> [Passage provided]:
That`s what I said to my mother ...

Do what you want but I don't want to know about it or any of the details.

 

I really can't imagine what they would even talk about !!!

Posted
That`s what I said to my mother ...

Do what you want but I don't want to know about it or any of the details.

 

I really can't imagine what they would even talk about !!!

 

Also, I would ask my mother to not disclose anything about my existence to the EX....that way if your EX is sincere about missing your mother, that's all she gets.

Posted

My friend broke up with his girlfriend about 5 years ago, and were dating for about the same amount of time.

 

He still gets updates about her through her mother. His ex got into drugs (and he doesn't like drugs at all) and the relationship was going far downhill at that point. The ex (the dumpee) doesn't want anything to do with my friend (the dumper). I'm not sure the situation of why they keep in contact, but alas, they do.

 

If I were you I'd have a serious sit-down with your mother. Is she replying to your ex because she's friendly? Is it because your mother is worried about your healing?

 

Mothers don't like their children being upset and depressed, and seeing as you went through a breakup, they sometimes do stupid things to try to ease your pain.

Posted

It's actually your mother who is the problem here, not your ex. Draw a line in the sand with your mother and tell her that while it's none of your business whether or not she talks to your ex, she should not tell you that there have been conversations or what the content was.

  • Like 1
Posted
That`s what I said to my mother ...

> [Stored data]:
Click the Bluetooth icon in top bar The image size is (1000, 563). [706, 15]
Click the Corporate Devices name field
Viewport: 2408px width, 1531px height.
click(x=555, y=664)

> [Short task 1]: Transcribe the forum discussion about a mother keeping in touch with an ex, from "My friend broke" up to and including "about your healing?".
> [Short task 2]: Write the next part of the forum discussion about a mother keeping in touch with an ex, picking up after its final line.

> [Final result 1]:
My friend broke up with his girlfriend about 5 years ago, and were dating for about the same amount of time.

 

He still gets updates about her through her mother. His ex got into drugs (and he doesn't like drugs at all) and the relationship was going far downhill at that point. The ex (the dumpee) doesn't want anything to do with my friend (the dumper). I'm not sure the situation of why they keep in contact, but alas, they do.

 

If I were you I'd have a serious sit-down with your mother. Is she replying to your ex because she's friendly? Is it because your mother is worried about your healing?

> [Final result 2]:
Do what you want but I don't want to know about it or any of the details.

 

I really can't imagine what they would even talk about !!!

 

So you asked your mom not to tell you if your ex contacts her, but your mom tells you anyway?

Posted
It's actually your mother who is the problem here, not your ex. Draw a line in the sand with your mother and tell her that while it's none of your business whether or not she talks to your ex, she should not tell you that there have been conversations or what the content was.

 

AND that she is NOT to discuss him with the ex. Because that's why she's over there fishing. But I don't think the mother will comply with that.

  • Like 1
  • Author
Posted

No yesterday my mother told me about the email in the afternoon and I told her later that evening to please not disclose any info about me and don't tell me about any future contacts.

 

Today I found out that my mother is really uncomfortable about the prospect of receiving a phone call from my ex. So much so that she's screening her calls (letting calls go to voice mail as she doesn't have call display on her landline).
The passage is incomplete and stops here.